El nuevo largometraje de David Trueba reúne a dos de los protagonistas de La buena vida, primera película del director en la que Lucía Jiménez y Fernando Ramallo apenas eran adolescentes. Aunque el único nexo entre las dos obras es la presencia de los actores, pues tanto el tono como la forma obedecen a necesidades narrativas totalmente distintas. De hecho, si hubiera que trazar paralelismos con alguna película, esa sería Los exiliados románticos, de Jonás Trueba. Son tantas las referencias que, en lugar de Casi 40, el título podría ser: Los retornados racionalistas. Y es que existe un nexo temático que obedece a la crisis personal propia del paso de una década a otra. Mientras que en la película de Jonás Trueba sus personajes andaban en la crisis de los “casi 30” y sus conversaciones –proyectadas hacia el futuro– giraban en torno a los hijos, el compromiso y la sensación de inmadurez ante la vida, Él y Ella (así se denominan los protagonistas de Casi 40) se enredan en diálogos retrospectivos que denotan cierta pesadumbre o desencanto.

La inconsciencia de aquellos amigos que viajaban a Francia en una furgoneta familiar naranja, sin rumbo, únicamente persiguiendo los pequeños placeres, se opone a la gira de conciertos que Él ha programado para Ella en una furgoneta gris, perteneciente a la empresa para la que trabaja (el color importa, y la propiedad también). Aún así, en el gesto de lanzarse a la carretera queda un atisbo de resistencia ante el conformismo que conlleva la búsqueda de la estabilidad. El viaje que estos dos amigos inician en solitario supone una oportunidad para cerrar heridas y reprogramar una segunda etapa, partiendo, como expresa la canción principal de la película, de la aceptación personal.

Formalmente, el contraste entre la introducción de actuaciones musicales completas, sin cortes, y el uso de elipsis impiadosas, pone en evidencia, de nuevo, la comunión entre Casi 40 y Los exiliados románticos.

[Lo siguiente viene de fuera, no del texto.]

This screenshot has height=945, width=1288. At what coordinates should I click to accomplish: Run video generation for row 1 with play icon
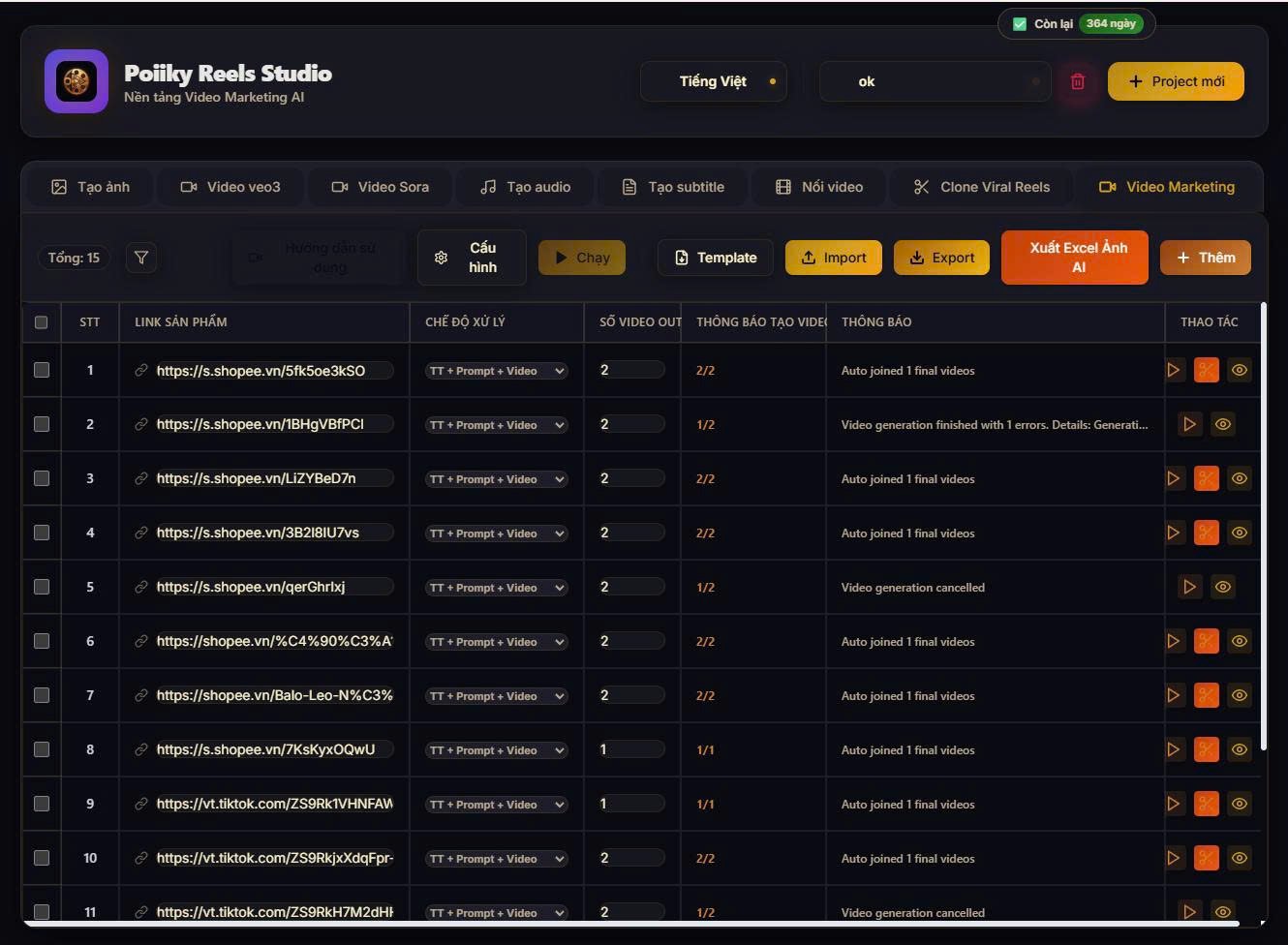(1174, 370)
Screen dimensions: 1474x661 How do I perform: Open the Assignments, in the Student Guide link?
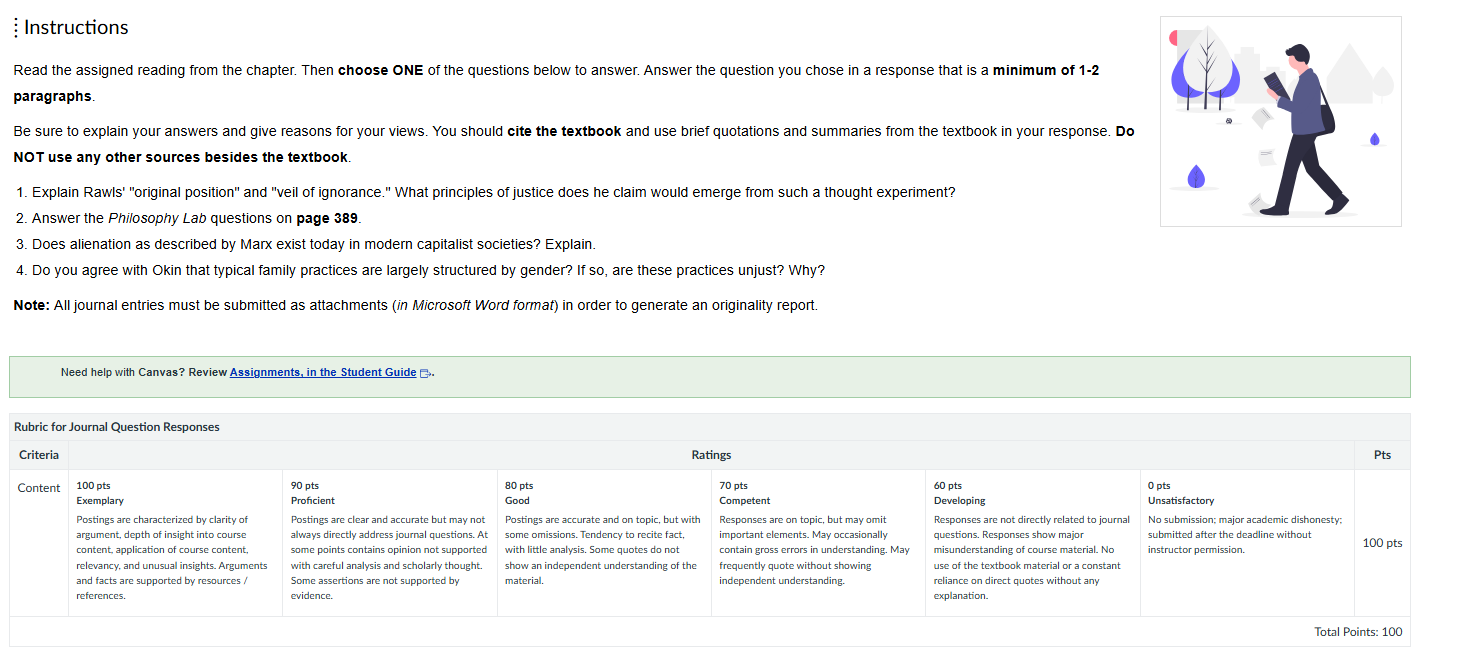(x=323, y=372)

La simbiosis se completa con otros elementos que abundan especialmente en la filmografía de Jonás Trueba: los libros, las librerías, los periódicos y hasta Vito Sanz pegado a la barra de un bar. Sin embargo, la manera en que se articulan las escenas y las conversaciones en Casi 40 dan como resultado una película que no termina de fluir, a la que le cuesta liberarse de ciertos patrones impuestos, opresores, de los que David Trueba ha querido desprenderse –según apuntó en el pasado Festival de Málaga– a través de una película muy personal que él mismo considera hecha en los márgenes.